Interaktive Karte zu Coronavirus-Ausbreitung als Malware entlarvt

Interaktive Karten zur Ausbreitung des Coronavirus sind aktuell sehr beliebt. Das internationale Interesse wird vermehrt von Angreifern ausgenutzt, um Malware zu verbreiten.

Cyberkriminelle nutzen vermehrt das öffentliche Interesse am Coronavirus, um bösartige Dokumente zu verbreiten. Die Methoden sind unterschiedlich, aber der Effekt immer gleich: Angreifer erbeuten Daten, Passwörter oder sie versehen den Rechner mit einem Trojaner und versuchen "Lösegeld" zu erpressen.

Den Köder Covid-19 machen sich dem Sicherheitsunternehmen Fire Eye zufolge verschiedenste Akteure zu Nutze. So sollen Spionage-Akteure aus China, Nordkorea und Russland aktiv sein, aber auch finanziell motivierte Cyber-Kriminelle, die versuchen Einzelpersonen oder Unternehmen zu kompromittieren.
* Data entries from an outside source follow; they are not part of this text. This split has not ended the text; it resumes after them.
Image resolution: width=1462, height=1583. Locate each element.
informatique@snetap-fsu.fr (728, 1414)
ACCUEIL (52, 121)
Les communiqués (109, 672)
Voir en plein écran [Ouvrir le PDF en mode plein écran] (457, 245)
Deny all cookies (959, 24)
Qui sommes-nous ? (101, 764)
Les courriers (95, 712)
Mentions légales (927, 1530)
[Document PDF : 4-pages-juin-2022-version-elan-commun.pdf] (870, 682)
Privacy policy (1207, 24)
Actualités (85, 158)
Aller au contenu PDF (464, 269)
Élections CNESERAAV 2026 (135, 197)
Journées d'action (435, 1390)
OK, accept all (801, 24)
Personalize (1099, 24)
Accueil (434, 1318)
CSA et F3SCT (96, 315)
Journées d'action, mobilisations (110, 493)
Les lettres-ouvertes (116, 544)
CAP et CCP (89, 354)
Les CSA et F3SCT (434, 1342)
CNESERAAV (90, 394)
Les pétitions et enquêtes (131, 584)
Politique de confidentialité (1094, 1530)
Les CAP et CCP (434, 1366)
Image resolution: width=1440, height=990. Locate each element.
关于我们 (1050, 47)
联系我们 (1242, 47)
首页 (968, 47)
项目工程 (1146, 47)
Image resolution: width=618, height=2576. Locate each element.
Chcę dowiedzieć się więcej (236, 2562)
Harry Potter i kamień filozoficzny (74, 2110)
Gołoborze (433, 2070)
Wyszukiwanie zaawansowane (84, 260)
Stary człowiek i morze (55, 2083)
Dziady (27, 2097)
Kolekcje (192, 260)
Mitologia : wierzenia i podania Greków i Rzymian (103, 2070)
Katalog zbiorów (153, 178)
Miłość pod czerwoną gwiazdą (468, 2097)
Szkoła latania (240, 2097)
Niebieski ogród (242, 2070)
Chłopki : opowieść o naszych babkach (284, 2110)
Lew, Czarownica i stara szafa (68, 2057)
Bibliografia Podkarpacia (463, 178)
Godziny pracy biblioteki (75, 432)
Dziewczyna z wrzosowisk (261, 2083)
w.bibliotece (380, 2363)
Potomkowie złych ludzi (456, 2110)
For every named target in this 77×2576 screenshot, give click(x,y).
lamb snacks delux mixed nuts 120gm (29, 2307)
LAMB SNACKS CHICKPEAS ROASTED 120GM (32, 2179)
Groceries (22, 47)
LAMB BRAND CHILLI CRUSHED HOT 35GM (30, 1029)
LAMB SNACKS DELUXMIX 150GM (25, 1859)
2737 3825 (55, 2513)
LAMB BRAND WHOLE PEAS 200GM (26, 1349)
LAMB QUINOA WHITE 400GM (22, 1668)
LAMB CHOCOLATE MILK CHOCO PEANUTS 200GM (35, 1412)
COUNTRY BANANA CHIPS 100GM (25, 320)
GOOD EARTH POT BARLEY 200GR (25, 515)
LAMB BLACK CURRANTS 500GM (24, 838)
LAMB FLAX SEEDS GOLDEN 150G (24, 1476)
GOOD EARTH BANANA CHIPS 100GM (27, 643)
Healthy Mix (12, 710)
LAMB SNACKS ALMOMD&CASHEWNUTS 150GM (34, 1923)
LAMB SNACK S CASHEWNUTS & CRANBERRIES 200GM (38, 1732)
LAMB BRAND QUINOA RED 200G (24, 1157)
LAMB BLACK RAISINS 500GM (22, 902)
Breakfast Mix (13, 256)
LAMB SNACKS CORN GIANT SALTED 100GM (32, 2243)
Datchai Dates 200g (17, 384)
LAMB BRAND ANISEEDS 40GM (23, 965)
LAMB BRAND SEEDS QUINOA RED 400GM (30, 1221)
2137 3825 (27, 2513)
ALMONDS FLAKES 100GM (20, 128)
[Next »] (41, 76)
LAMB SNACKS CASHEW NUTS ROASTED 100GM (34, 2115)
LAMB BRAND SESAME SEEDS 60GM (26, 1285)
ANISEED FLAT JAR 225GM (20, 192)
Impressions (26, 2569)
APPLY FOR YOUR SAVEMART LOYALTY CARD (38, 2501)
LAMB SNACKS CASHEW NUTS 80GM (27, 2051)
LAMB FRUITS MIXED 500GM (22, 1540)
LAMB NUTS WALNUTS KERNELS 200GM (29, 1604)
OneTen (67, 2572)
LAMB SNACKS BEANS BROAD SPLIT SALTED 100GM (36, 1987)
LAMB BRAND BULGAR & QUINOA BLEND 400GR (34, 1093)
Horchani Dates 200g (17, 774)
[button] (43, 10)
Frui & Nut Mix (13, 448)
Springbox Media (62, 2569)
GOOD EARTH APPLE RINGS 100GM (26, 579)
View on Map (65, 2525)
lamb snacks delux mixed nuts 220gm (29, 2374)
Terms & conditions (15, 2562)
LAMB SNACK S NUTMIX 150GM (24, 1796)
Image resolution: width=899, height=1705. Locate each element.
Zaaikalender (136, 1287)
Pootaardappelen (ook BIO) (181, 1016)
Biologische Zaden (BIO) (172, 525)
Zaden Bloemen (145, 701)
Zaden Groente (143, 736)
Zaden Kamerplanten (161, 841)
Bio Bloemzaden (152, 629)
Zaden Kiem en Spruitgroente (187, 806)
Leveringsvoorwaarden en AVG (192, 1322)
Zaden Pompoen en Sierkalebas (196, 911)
Aktuell warnt Reason Cybersecurity vor einer interaktiven Weltkarte, die eigentlich die Ausbreitung des Coronavirus dokumentieren soll. Dabei handelt es sich aber um Malware, die im Hintergrund installiert wird. Sie greift Passwörter ab, macht Screenshot und sammelt Informationen über Cookies und kann auch Schlüssel für Kryptowährungen stehlen.

Malware-Attacken werden noch zunehmen

Die Malware treibt seit 2016 bereits ihr Unwesen im Netz und soll aus Russland stammen. Verbreitet wird sie über Download-Links, als Mail-Anhang oder über weit verbreitete Messenger. Meist lautet die Datei auf den Namen "Corona-virus-Map.com.exe" oder als "CoronaMap.exe" und ist knapp 3,26 Megabyte groß.

Das Perfide an der Malware ist, dass der Nutzer tatsächlich echte Daten geliefert bekommt. Die Kriminellen greifen dabei auch echte Daten der John Hopkins Universität zurück.

Da das Coronavirus uns noch länger beschäftigen wird, ist davon auszugehen, dass diese Angriffsmethode Nachahmer finden wird. Deswegen sollte äußerste Vorsicht gelten, wenn Anhänge geöffnet werden. Im Zweifelsfall nicht öffnen und auch sein Antivirenprogramm aktualisieren.